Comment installer un système de fixation sur une voiture pour des prises de vue

Comment installer un système de fixation sur une voiture pour des prises de vue

Un plan filmé avec un système de fixation sur voiture peut donner un côté « haut de gamme » à une simple scène de conduite. Mais ça peut aussi vite devenir un gros problème quand on néglige la fixation de la caméra, la ventouse ou la corde de sécurité. Pour bien installer un système de fixation sur voiture, il faut partir du même principe que pour tout bon équipement de prise de vue : il faut prévoir la charge, les mouvements et les conséquences si quelque chose venait à bouger.

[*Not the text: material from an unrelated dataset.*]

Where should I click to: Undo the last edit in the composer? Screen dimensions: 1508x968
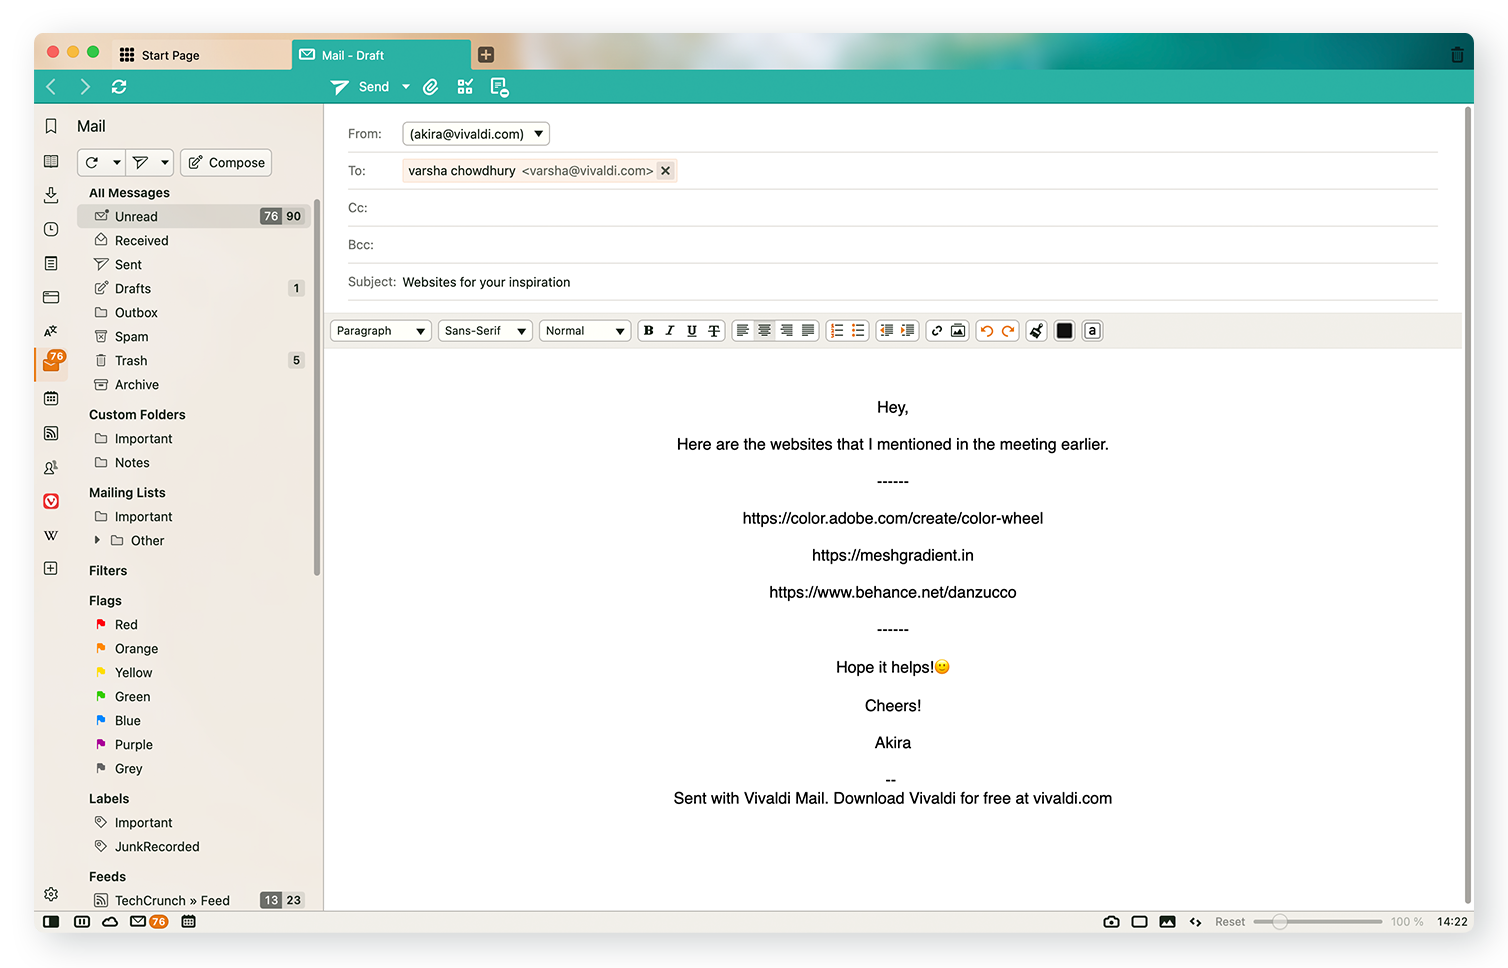pos(987,331)
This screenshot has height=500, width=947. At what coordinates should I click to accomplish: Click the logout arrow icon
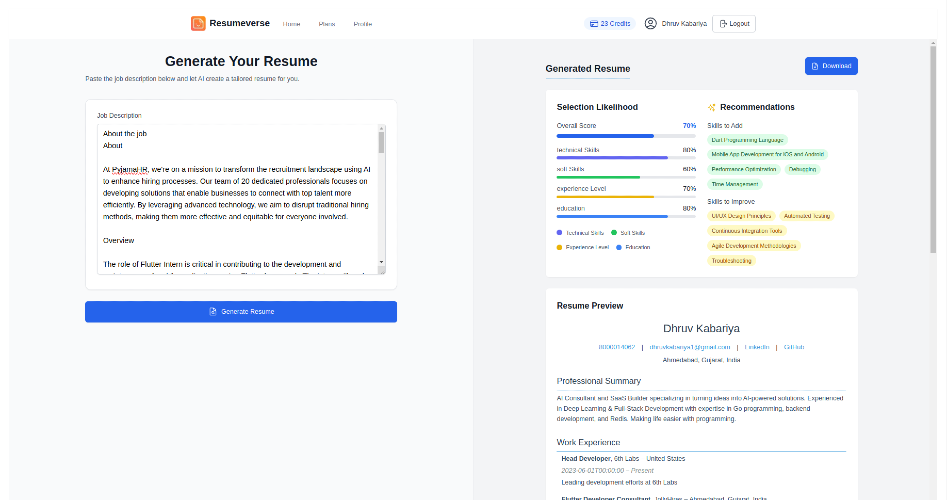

Pour les tournages, les installations sur véhicule doivent être planifiées et mises en place par des machinistes qualifiés ou des pros des caméras embarquées. Ce n’est pas une expérience de garage, et ça ne remplace pas une remorque technique, un véhicule de remorquage ou une installation stabilisée à tête télécommandée quand la prise l’exige. Le code de la route, les exigences en matière d'assurance, les autorisations pour les véhicules et les consignes de sécurité de la production, tout ça compte. Si le dispositif doit rouler à vive allure, évoluer près de la circulation ou transporter un équipement de prise de vue de grande valeur, fais appel à une équipe qualifiée. Aucune prise de vue ne vaut le risque de perdre une caméra ou d'endommager un véhicule.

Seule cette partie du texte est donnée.